Mister Lee pulled out an approximately two-foot square piece of paper and unrolled it against the Crazy Door, positioning and holding it in place so that it covered the area of the White Boy tag. The image on the glossy paper was the life-sized face of a female model, probably torn from some larger product advertisement. He held the face up to me, “La Reina de Africa tiene problemas.” He pointed to the White Boy tag and mimed it over the face of his Queen of Africa. Then, with his right hand holding an imaginary brush, he mimed the movement of the White Boy tag larger than life in the open air. “Muerte.” 

Mister Lee was distressed now, returning to the Crazy Door and picking up where he left off minutes earlier. He was talking to someone he loved. Someone beyond the graffitied wall, the Queen perhaps, someone that I, and the many other passersby on this Chinatown sidewalk, could not see or even imagine.

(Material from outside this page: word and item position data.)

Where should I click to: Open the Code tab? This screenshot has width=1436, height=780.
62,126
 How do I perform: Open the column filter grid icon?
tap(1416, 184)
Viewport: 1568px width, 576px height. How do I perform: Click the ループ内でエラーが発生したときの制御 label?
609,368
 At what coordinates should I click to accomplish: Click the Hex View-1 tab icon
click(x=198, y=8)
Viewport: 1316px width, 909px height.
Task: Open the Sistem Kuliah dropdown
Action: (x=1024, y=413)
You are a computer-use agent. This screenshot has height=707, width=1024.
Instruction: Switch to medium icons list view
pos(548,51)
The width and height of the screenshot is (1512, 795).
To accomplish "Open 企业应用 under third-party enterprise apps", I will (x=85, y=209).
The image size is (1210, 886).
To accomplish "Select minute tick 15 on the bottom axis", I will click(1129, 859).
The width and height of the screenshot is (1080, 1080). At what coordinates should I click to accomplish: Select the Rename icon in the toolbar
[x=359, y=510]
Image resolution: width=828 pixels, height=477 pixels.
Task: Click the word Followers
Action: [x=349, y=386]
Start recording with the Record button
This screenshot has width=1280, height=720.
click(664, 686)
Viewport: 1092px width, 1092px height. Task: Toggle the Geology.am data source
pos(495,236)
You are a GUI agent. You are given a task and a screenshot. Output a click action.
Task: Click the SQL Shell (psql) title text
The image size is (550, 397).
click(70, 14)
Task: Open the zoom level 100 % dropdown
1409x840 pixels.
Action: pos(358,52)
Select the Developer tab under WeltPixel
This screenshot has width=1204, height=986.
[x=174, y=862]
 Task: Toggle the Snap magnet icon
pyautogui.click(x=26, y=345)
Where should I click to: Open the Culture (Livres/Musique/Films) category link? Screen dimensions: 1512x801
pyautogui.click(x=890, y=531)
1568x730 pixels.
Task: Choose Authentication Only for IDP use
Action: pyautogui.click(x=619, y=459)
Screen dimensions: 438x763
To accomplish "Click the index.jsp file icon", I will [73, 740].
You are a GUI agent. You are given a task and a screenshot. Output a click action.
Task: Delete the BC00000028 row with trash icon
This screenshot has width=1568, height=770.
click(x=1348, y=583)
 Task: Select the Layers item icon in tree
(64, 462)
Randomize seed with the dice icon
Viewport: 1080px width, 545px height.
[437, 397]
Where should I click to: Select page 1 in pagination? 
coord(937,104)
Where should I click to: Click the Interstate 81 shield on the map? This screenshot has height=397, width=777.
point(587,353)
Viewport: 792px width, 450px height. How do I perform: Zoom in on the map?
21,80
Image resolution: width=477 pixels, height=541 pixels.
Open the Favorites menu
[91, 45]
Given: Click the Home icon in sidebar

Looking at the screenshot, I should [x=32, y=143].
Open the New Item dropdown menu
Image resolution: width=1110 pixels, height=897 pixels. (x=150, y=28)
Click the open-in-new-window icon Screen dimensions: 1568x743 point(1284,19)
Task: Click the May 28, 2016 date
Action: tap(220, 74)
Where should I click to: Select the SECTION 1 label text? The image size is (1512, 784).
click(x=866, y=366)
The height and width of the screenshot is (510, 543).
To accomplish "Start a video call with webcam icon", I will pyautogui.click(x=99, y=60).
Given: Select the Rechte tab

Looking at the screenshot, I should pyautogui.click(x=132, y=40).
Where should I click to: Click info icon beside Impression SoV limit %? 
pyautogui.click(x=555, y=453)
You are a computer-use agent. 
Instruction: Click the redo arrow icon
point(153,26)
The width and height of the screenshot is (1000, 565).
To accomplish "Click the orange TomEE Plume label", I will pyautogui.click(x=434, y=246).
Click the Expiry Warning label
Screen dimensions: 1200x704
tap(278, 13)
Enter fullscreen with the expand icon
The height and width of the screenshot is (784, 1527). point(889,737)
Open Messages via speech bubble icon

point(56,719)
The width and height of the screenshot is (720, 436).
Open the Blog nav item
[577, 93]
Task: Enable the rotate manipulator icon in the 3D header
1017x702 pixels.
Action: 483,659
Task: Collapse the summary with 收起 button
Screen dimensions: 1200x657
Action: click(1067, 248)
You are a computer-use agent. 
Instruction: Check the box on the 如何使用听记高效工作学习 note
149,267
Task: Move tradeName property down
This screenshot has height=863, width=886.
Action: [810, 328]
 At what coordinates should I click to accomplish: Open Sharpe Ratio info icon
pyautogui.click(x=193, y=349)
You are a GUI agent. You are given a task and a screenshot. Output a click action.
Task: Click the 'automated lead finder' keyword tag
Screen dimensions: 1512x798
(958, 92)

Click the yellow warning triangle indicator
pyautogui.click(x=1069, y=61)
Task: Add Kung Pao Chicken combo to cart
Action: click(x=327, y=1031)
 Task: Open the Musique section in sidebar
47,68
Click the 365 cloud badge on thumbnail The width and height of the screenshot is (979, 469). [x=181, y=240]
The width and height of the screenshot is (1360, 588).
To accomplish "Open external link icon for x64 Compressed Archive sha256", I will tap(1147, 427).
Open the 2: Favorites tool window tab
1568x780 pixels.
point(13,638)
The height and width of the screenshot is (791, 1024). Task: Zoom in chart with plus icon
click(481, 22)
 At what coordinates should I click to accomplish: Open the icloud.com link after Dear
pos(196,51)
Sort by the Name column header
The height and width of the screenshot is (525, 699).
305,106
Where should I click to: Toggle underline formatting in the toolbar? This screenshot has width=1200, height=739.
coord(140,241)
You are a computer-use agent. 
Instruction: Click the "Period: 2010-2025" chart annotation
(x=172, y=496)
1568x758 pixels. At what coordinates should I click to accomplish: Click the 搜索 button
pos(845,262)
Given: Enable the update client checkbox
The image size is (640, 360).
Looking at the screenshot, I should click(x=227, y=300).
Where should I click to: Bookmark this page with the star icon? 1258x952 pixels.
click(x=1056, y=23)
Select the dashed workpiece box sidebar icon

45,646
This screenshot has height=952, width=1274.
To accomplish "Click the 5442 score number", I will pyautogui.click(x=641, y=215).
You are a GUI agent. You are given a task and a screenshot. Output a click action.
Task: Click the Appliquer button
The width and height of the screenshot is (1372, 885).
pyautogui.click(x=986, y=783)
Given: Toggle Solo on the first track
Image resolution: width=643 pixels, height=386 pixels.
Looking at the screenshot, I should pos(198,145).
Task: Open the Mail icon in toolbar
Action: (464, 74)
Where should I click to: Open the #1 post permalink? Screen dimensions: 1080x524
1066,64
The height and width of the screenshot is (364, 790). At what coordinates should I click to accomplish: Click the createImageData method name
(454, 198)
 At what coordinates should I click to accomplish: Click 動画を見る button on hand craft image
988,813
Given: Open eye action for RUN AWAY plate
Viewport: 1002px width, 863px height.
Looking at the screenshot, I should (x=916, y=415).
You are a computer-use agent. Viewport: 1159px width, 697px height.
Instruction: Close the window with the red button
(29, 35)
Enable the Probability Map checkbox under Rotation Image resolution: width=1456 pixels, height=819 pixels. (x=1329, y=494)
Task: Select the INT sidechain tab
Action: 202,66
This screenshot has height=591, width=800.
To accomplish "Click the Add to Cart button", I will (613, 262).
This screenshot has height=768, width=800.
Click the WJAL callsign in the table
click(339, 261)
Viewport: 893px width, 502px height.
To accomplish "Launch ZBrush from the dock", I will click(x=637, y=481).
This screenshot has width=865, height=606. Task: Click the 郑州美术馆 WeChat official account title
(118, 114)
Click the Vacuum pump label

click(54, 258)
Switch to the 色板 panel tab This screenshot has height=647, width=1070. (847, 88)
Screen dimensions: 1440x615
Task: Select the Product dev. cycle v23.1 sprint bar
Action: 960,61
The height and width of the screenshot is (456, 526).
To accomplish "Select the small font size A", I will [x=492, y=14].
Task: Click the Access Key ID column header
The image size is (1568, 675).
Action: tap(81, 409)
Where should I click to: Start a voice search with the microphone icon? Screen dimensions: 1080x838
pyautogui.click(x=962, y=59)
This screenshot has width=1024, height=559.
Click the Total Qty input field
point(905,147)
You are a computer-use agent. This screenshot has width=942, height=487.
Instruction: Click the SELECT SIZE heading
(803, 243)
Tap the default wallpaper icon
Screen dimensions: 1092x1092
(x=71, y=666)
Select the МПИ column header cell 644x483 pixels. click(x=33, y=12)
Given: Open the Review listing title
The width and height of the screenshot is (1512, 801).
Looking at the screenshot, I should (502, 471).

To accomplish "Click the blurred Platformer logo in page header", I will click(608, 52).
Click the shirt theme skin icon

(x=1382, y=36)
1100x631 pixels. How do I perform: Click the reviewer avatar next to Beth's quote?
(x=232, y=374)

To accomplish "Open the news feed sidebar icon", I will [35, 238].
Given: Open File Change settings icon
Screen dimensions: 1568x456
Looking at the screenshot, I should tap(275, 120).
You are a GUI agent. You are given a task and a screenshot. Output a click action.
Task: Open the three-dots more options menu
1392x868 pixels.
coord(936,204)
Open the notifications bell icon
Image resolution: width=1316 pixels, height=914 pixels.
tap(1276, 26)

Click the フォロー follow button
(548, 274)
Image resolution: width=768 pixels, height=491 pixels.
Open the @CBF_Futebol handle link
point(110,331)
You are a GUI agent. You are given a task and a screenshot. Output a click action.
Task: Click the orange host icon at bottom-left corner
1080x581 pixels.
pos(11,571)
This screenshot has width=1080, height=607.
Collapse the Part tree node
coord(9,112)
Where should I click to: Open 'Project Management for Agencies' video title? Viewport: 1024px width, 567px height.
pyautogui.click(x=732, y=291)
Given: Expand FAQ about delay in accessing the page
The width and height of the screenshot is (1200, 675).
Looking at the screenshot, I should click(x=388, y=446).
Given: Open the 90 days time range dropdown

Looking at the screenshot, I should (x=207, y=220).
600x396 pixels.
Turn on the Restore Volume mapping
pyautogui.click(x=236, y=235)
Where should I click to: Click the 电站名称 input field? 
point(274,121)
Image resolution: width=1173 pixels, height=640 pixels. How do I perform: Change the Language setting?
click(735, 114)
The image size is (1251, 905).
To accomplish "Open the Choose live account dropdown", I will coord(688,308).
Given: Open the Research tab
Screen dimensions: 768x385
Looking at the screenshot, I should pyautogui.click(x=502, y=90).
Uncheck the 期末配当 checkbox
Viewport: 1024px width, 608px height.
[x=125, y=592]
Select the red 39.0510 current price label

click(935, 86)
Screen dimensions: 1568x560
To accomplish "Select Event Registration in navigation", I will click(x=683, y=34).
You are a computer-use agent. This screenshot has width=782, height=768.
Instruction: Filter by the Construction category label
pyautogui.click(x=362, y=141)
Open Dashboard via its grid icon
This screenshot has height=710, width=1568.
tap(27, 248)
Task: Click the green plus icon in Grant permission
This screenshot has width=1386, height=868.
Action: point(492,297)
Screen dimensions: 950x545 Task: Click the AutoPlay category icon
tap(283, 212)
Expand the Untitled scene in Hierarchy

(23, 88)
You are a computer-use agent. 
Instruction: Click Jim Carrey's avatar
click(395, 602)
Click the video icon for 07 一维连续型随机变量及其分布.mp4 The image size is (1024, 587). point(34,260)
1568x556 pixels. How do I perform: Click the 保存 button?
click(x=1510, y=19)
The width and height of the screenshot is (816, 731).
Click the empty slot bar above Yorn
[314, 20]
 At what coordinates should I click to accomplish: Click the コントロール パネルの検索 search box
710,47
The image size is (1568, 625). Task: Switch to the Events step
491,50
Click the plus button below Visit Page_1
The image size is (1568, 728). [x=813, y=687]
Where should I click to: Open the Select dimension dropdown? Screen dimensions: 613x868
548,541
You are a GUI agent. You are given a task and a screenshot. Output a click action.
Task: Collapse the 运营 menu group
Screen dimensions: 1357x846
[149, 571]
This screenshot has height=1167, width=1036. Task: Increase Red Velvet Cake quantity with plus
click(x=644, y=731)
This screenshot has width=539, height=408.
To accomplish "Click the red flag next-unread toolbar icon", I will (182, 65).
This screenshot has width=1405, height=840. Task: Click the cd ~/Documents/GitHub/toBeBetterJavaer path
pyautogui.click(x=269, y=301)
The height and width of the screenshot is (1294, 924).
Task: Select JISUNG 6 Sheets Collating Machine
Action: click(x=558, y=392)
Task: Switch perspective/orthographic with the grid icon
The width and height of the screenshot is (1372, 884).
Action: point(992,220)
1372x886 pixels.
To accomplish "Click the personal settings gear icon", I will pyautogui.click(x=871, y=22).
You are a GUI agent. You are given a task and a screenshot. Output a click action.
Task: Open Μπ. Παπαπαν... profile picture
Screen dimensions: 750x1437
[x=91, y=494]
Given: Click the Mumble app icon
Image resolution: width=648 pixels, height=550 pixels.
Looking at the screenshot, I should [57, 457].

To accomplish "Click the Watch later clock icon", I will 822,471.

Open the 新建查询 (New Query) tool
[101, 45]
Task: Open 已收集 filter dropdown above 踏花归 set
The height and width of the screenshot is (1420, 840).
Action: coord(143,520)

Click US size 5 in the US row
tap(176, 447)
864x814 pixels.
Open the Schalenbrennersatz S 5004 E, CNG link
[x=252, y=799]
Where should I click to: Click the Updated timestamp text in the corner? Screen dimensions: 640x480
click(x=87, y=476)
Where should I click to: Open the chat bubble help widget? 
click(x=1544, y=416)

I backed away down the sidewalk about ten yards. I felt I needed to give Mister Lee some privacy but I also wanted to stay close. He had confided in me and introduced me to whoever he saw at his Crazy Door. 

I watched as people walked by him, giving him as much berth as the sidewalk would allow, but also curious about his plight, often turning back to stare at him after they passed. Most of the passersby were Chinese, so some probably understood what he was saying, though Mister Lee spoke Cantonese, whereas most residents of Chinatown spoke Mandarin. 

I wished I had the language, but maybe I understood enough. Or maybe I understood too much. Not just about Mister Lee but also about myself. Crazy Door was no longer solely Mister Lee’s quandary. It was now also becoming mine. The tarot archetype The Fool had begun speaking to me unfiltered. He would become my mentor.

After about fifteen minutes, Mister Lee stopped talking and just stood staring at the wall. A few minutes after that he walked away. I called out to him, “Mister Lee. Voy a ver Tortuga.” He smiled and lifted his right arm in acknowledgement, reached into his bag, pulled out some type of Chinese greens and offered them to me. “Comida de Tortuga.” I headed back to the shantytown with the turtle’s lunch while Mister Lee continued on his day’s journey.

In water tanks attached to their semi-trailer bed, an Arkansas trucker couple weekly delivered live carp, frogs, and turtles to the Chinatown restaurants and vendors. They had visited the tipi a couple weeks after we moved in, and in conversation I told them about the creation story of the Native American Lenape, how they believed their homeland was created when the Great Spirit placed the earth on the back of a giant turtle. The trucker couple offered to bring me a snapping turtle from Arkansas, so by the time they returned the next week, I had already built a fenced-in pond in the shantytown. With siphoned electricity from a city streetlight, I had hooked up a large aerator to oxygenate the water.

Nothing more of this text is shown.